Tepat pukul 10.00 Wib kami sampai di lokasi Camp 1. Benar-benar menguras tenaga. Padahal sejak tadi kami hanya berjalan menyusuri kebun dengan trek yang landai. Belum menanjak sama sekali. Gue belum bisa membayangkan seperti apa sulitnya trek di atas sana kalau di bawah sini saja sudah ngos-ngosan seperti ini.
Di Camp 1 kami hanya berhenti sebentar. Fajar bilang masih terlalu jauh untuk sampai di Camp 4. Untuk itu kami tidak boleh istirahat terlalu lama di awal seperti ini. Lagi pula Camp 1 ini masih terhitung perkebunan. Matahari juga masih terasa terik. Tempatnya kurang cocok untuk beristirahat. Maka dari itu kami pun melanjutkan pendakian.
Lepas dari Camp 1, tidak jauh setelahnya, kami mulai memasuki kawasan hutan. itu ditandai dengan pepohonan yang semakin rapat.
Trek yang kami lalui mulai berbelok-belok. Namun sejauh ini masih mudah karena jalur masih landai. Hingga kemudian gue dan teman-teman yang lain bertemu dengan sebuah pemandangan yang tidak enak. Yakni kawasan pembalakkan hutan.

Banyak pohon-pohon tumbang dan berserakan. Terlihat bekas-bekas kapak dan gergaji yang menggores di batang-batang pohon yang tumbang. Mereka dibantai habis-habisan. Terlepas dari legal atau tidaknya, gue berpendapat seharusnya pemandangan seperti ini tidak boleh terjadi.

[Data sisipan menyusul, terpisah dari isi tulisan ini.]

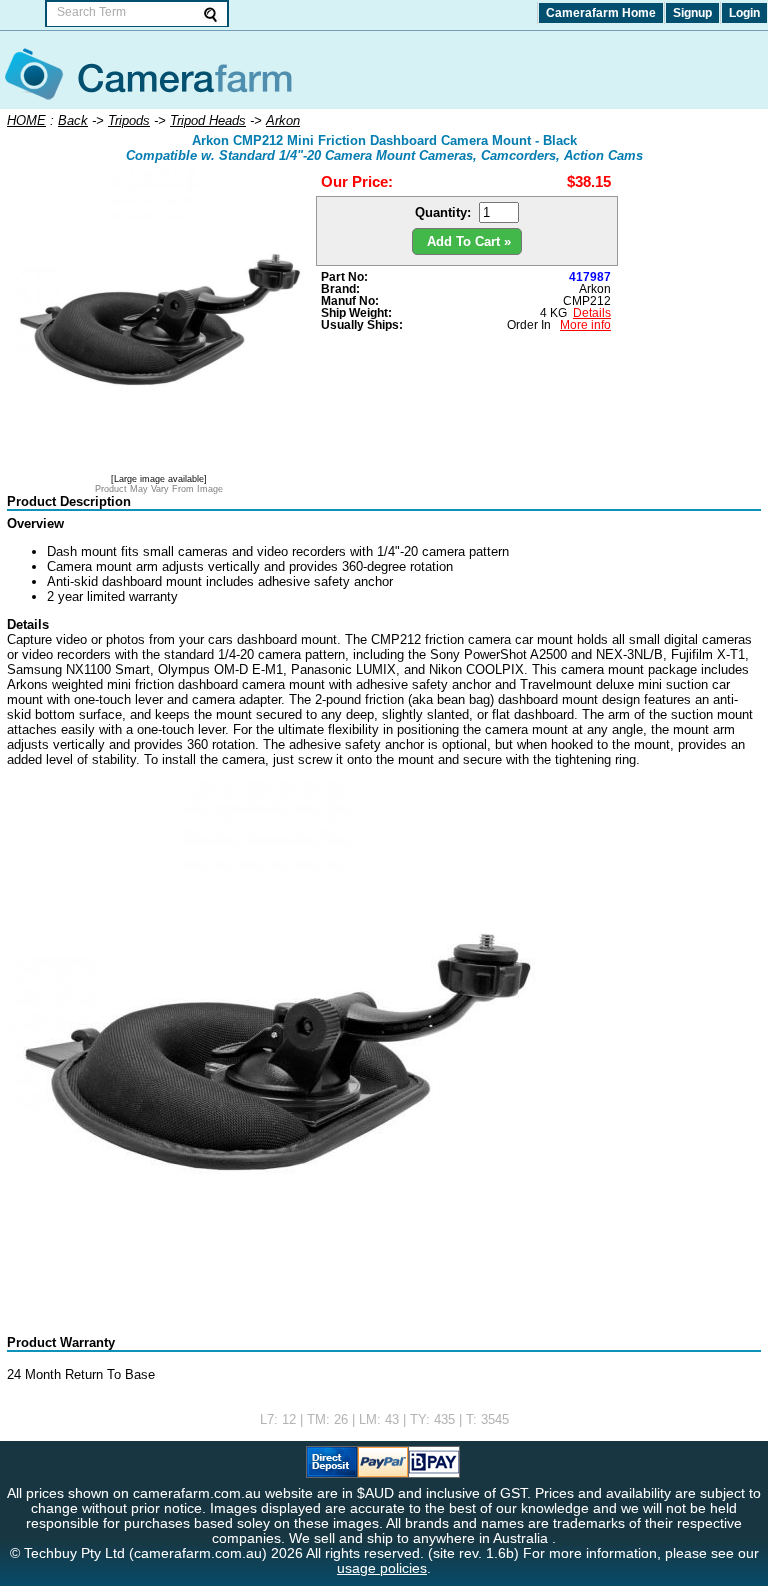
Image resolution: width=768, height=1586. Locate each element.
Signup (692, 13)
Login (744, 13)
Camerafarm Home (601, 13)
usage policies (382, 1568)
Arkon (595, 289)
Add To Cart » (467, 241)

Memang manusia membutuhkan kayu untuk sebuah pembangunan yang mereka dambakan. Namun seharusnya hal tersebut dilakukan secara adil. Gue ingat betul dalam pelajaran IPA waktu SD dulu ada istilah reboisasi atau penanaman kembali pada  lahan yang gundul akibat penebangan hutan. Seharusnya itu yang dilakukan di sini. Tapi apa yang gue lihat di depan mata gue justru seperti pembantaian. Sisa-sisa pohon dibiarkan teronggok. Daun-daun berserakan. Tak ada satu pun terlihat apa yang disebut reboisasi di sini. Sungguh miris. Pohon juga makhluk hidup.

Pelan dan pelan, gue dan rombongan pun melewati kawasan pembantaian tersebut. jauh di dalam hati gue seperti merasakan sakit, seperti inikah perlakuan manusia kepada alam?

Kami mulai masuk ke dalam hutan lebih dalam lagi. Sinar matahari mulai terhalang pohon-pohon tinggi dan besar. Ini cukup menguntungkan karena kami tidak lagi kepanasan. Meskipun keringat terus mengucur, tapi setidaknya kami tidak tersengat panas matahari. Meski begitu, ternyata lama-lama trek mulai menanjak.

Pukul 12.35 Wib kami pun  sampai di Camp 2 yang cukup luas.

“Oke kita istirahat di sini ya”
**

Dua porter kami rupanya menunggu di Camp 2. Begitu kami sampai di Camp 2 mereka terlihat sedang duduk sambil merokok.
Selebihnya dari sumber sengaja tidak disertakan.